(Collected data)
┄┄┄┄┄┄┄┄┄┄
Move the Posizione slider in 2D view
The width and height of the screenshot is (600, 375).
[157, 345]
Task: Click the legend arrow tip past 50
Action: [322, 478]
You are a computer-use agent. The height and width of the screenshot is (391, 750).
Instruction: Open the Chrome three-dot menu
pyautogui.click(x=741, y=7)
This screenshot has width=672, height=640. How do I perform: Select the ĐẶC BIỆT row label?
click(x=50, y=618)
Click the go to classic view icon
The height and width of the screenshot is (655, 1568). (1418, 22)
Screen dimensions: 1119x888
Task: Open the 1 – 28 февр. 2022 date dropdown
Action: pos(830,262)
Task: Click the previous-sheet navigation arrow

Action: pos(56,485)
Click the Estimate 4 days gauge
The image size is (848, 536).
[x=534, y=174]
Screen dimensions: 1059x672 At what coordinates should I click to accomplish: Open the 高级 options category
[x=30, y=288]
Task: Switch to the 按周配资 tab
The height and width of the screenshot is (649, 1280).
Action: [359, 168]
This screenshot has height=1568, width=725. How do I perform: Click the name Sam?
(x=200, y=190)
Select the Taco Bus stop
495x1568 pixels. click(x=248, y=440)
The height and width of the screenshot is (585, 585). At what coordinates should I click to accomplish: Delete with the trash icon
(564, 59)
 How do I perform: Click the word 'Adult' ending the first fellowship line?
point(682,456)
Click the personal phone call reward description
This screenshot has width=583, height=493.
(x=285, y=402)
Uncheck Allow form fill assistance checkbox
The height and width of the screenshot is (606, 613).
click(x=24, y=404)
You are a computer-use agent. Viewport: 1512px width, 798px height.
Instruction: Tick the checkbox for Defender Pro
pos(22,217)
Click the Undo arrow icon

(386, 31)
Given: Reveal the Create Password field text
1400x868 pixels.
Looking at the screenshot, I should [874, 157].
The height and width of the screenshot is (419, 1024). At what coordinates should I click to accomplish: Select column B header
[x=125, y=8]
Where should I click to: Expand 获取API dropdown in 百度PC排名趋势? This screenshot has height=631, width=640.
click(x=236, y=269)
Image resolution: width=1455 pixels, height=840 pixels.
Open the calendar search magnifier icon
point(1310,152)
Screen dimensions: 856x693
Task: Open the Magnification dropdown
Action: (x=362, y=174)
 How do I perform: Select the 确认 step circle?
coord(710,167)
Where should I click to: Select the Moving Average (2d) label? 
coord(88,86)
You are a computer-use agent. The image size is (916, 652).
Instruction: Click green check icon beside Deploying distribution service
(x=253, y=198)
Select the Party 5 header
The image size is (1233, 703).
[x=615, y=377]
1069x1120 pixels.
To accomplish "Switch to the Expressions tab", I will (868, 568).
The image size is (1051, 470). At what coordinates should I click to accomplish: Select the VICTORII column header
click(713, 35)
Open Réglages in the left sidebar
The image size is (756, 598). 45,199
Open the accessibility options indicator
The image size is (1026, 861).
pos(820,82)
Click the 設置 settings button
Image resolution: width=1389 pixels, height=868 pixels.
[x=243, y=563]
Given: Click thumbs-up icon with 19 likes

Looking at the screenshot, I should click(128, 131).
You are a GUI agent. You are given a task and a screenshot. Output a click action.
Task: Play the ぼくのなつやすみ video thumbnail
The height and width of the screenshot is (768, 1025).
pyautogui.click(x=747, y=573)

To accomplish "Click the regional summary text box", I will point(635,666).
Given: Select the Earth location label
┄┄┄┄┄┄┄┄┄┄
» GOAL OF THE EXERCISE: Each line shown above needs to be transcribed exactly.

» RESPONSE TO THE TASK:
Move the Posizione slider in 2D view
The width and height of the screenshot is (600, 375).
[157, 345]
Task: Click the legend arrow tip past 50
Action: [322, 478]
You are a computer-use agent. The height and width of the screenshot is (391, 750).
Instruction: Open the Chrome three-dot menu
pyautogui.click(x=741, y=7)
This screenshot has width=672, height=640. How do I perform: Select the ĐẶC BIỆT row label?
click(x=50, y=618)
Click the go to classic view icon
The height and width of the screenshot is (655, 1568). (1418, 22)
Screen dimensions: 1119x888
Task: Open the 1 – 28 февр. 2022 date dropdown
Action: pos(830,262)
Task: Click the previous-sheet navigation arrow

Action: pos(56,485)
Click the Estimate 4 days gauge
The image size is (848, 536).
[x=534, y=174]
Screen dimensions: 1059x672 At what coordinates should I click to accomplish: Open the 高级 options category
[x=30, y=288]
Task: Switch to the 按周配资 tab
The height and width of the screenshot is (649, 1280).
Action: [359, 168]
This screenshot has height=1568, width=725. How do I perform: Click the name Sam?
(x=200, y=190)
Select the Taco Bus stop
495x1568 pixels. click(x=248, y=440)
The height and width of the screenshot is (585, 585). At what coordinates should I click to accomplish: Delete with the trash icon
(564, 59)
 How do I perform: Click the word 'Adult' ending the first fellowship line?
point(682,456)
Click the personal phone call reward description
This screenshot has width=583, height=493.
(x=285, y=402)
Uncheck Allow form fill assistance checkbox
The height and width of the screenshot is (606, 613).
click(x=24, y=404)
You are a computer-use agent. Viewport: 1512px width, 798px height.
Instruction: Tick the checkbox for Defender Pro
pos(22,217)
Click the Undo arrow icon

(386, 31)
Given: Reveal the Create Password field text
1400x868 pixels.
Looking at the screenshot, I should [874, 157].
The height and width of the screenshot is (419, 1024). At what coordinates should I click to accomplish: Select column B header
[x=125, y=8]
Where should I click to: Expand 获取API dropdown in 百度PC排名趋势? This screenshot has height=631, width=640.
click(x=236, y=269)
Image resolution: width=1455 pixels, height=840 pixels.
Open the calendar search magnifier icon
point(1310,152)
Screen dimensions: 856x693
Task: Open the Magnification dropdown
Action: (x=362, y=174)
 How do I perform: Select the 确认 step circle?
coord(710,167)
Where should I click to: Select the Moving Average (2d) label? 
coord(88,86)
You are a computer-use agent. The image size is (916, 652).
Instruction: Click green check icon beside Deploying distribution service
(x=253, y=198)
Select the Party 5 header
The image size is (1233, 703).
[x=615, y=377]
1069x1120 pixels.
To accomplish "Switch to the Expressions tab", I will (868, 568).
The image size is (1051, 470). At what coordinates should I click to accomplish: Select the VICTORII column header
click(713, 35)
Open Réglages in the left sidebar
The image size is (756, 598). 45,199
Open the accessibility options indicator
The image size is (1026, 861).
pos(820,82)
Click the 設置 settings button
Image resolution: width=1389 pixels, height=868 pixels.
[x=243, y=563]
Given: Click thumbs-up icon with 19 likes

Looking at the screenshot, I should click(128, 131).
You are a GUI agent. You are given a task and a screenshot. Output a click action.
Task: Play the ぼくのなつやすみ video thumbnail
The height and width of the screenshot is (768, 1025).
pyautogui.click(x=747, y=573)

To accomplish "Click the regional summary text box", I will point(635,666).
Given: Select the Earth location label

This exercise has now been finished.